Dopo la stagione delle piogge il ritmo delle operazioni è tornato a intensificarsi con l’uccisione di qualche centinaio di miliziani e la distruzione di molti veicoli e armi mentre sul piano operativo la riduzione delle forze francesi dovrebbe dipendere soprattutto dalle capacità che riusciranno a esprimere le forze dei paesi del G5 Sahel e dal potenziamento della task foce Takuba.

Si tratta di un’unità che dipende da Barkhane ma composta da forze speciali di diversi paesi europei: oggi vi sono francesi ed estoni ma sono attesi anche 150 militari svedesi, 50 cechi, alcuni greci e 200 italiani con un reparto elicotteristico.

Takuba dovrebbe rappresentare il successo dei lungi sforzi attuati da Parigi per coinvolgere i partner europei nella lunga e difficile guerra ai jihadisti anche se il rischio è che, complice anche l’emergenza Covid-19, il ruolo degli europei si risolva in poco più di una comparsata dal valore politico ma di scarso impatto sulle operazioni belliche.

A favore di una riduzione dell’impegno militare francese contribuiscono anche valutazioni economiche poiché già in ottobre 2020 l’Operazione Barkhane aveva assorbito 911 milioni su 1,2 miliardi previsti a copertura di tutte le operazioni militari francesi all’estero nel corso dell’anno.

Ciò significa che il governo ha dovuto reperire finanziamenti aggiuntivi nell’ultimo trimestre del 2020 per sostenere l’operazione anti-jihadista. Del resto se le missioni all’estero costarono nel 2019 complessivamente 1,4 miliardi di euro, nel 2020 tale cifra potrebbe venire eguagliata o superata.

Inoltre, a dispetto dei successi tattici ottenuti la situazione nel Sahel non sembra stabilizzarsi né sembra ipotizzabile un tracollo delle attività dei movimenti jihadisti, indirizzando così Parigi a cercare una transizione di almeno una parte delle operazioni militari dalle forze nazionali a quelle dei partner locali ed europei.
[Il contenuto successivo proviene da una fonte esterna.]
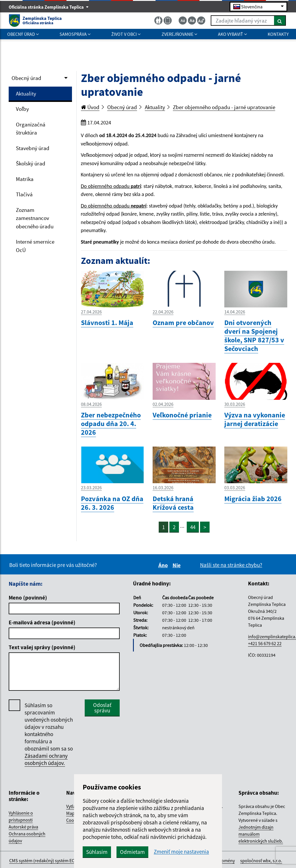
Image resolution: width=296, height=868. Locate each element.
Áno (164, 565)
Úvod (90, 107)
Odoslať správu (102, 708)
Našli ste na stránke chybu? (231, 565)
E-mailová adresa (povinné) (42, 622)
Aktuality (26, 93)
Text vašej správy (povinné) (42, 647)
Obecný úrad (26, 78)
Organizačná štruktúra (30, 128)
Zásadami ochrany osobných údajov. (46, 759)
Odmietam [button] (132, 852)
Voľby (22, 109)
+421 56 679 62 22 (265, 643)
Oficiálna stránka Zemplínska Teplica (49, 7)
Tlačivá (24, 194)
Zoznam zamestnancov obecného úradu (34, 218)
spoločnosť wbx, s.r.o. (261, 860)
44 (193, 527)
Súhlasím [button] (97, 852)
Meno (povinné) (28, 597)
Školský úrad (30, 163)
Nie (177, 565)
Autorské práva (23, 827)
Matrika (25, 179)
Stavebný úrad (32, 148)
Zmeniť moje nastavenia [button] (181, 851)
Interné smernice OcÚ (35, 246)
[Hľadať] (280, 20)
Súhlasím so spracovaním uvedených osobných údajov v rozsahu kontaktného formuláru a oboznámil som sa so (49, 734)
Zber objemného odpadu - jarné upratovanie (224, 107)
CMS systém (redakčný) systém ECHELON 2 (50, 860)
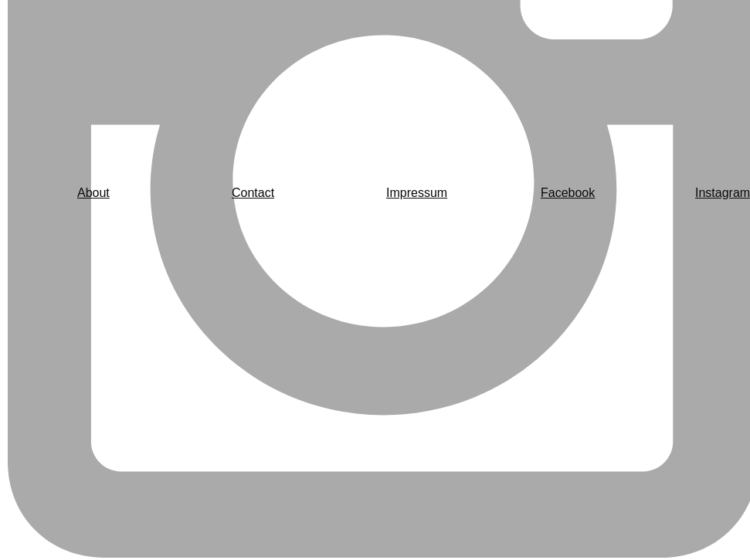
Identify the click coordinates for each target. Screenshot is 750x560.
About (93, 192)
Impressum (416, 192)
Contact (253, 192)
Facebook (568, 192)
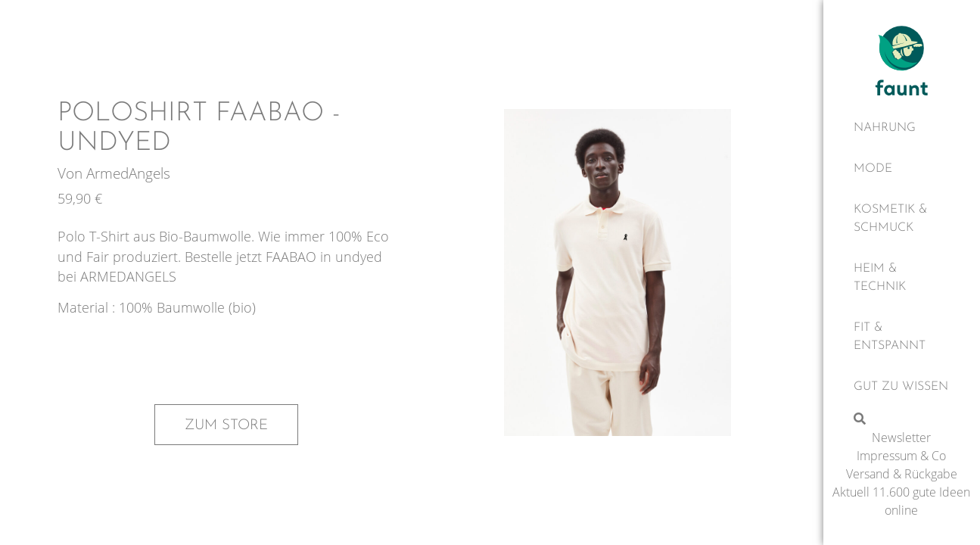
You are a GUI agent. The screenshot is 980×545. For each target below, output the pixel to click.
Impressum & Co (901, 456)
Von (72, 173)
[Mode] (901, 169)
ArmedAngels (128, 173)
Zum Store (226, 425)
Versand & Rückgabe (901, 474)
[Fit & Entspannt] (901, 337)
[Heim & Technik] (901, 278)
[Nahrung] (901, 128)
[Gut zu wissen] (901, 387)
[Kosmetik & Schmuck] (901, 219)
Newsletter (901, 438)
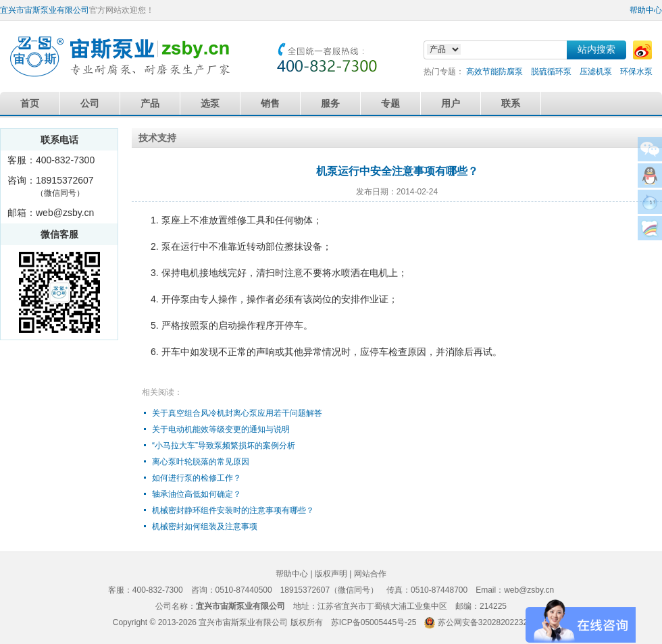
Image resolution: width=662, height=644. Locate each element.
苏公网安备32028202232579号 (493, 622)
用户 (451, 103)
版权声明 (331, 574)
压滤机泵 (596, 72)
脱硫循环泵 (551, 72)
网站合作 (370, 574)
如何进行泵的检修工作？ (197, 478)
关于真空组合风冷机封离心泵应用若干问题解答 (237, 413)
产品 (150, 103)
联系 (511, 103)
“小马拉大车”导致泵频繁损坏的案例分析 (224, 446)
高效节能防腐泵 (494, 72)
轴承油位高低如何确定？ (197, 494)
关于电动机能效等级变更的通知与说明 (221, 429)
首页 (30, 103)
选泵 (210, 103)
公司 (90, 103)
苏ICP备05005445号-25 (374, 622)
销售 (270, 103)
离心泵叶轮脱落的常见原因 (201, 462)
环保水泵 (636, 72)
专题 (390, 103)
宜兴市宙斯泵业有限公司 (45, 10)
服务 (330, 103)
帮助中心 (646, 10)
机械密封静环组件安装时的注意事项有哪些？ (233, 510)
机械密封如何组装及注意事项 (205, 527)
Secondo l’agenzia di stampa France Presse, che cita diverse fonti, la tendenza attuale è verso una riduzione dell’apparato militare francese nel Sahel già dal febbraio 2021 col ritiro dei 600 rinforzi inviati nel gennaio scorso.

Di fatto le operazioni francesi nel Sahel confermano una tendenza ormai nota fin dalla campagna statunitense nel Vietnam (1962-72) che vede le potenze Occidentali impegnarsi in operazioni anti insurrezionali con un’escalation di truppe e mezzi che garantiscono la vittoria di tutte le battaglie ma non l’annientamento delle forze nemiche, per loro natura sfuggenti.

L’incapacità di sostenere per un periodo di tempo prolungato lo sforzo bellico in termini di costi umani, materiali e finanziari induce a progressivi ma inevitabili ritiri, come quelli attuati dall’Iraq e dall’Afghanistan, che rafforzano e galvanizzano il nemico rendendo inutili i successi e i sacrifici precedenti.

Di fatto se questa tendenza dovesse applicarsi pienamente anche allo sforzo militare francese nel Sahel dovremmo prendere atto dell’incapacità dell’Occidente di combattere nonostante il suo potenziale militare senza precedenti nella Storia.

Inoltre ci troveremmo di fronte a un trionfo jihadista alle porte di un’Europa che non è stata capace di scendere in campo con una forza militare credibile al fianco di Parigi neppure contro nemici conclamati come Stato Islamico e al-Qaeda.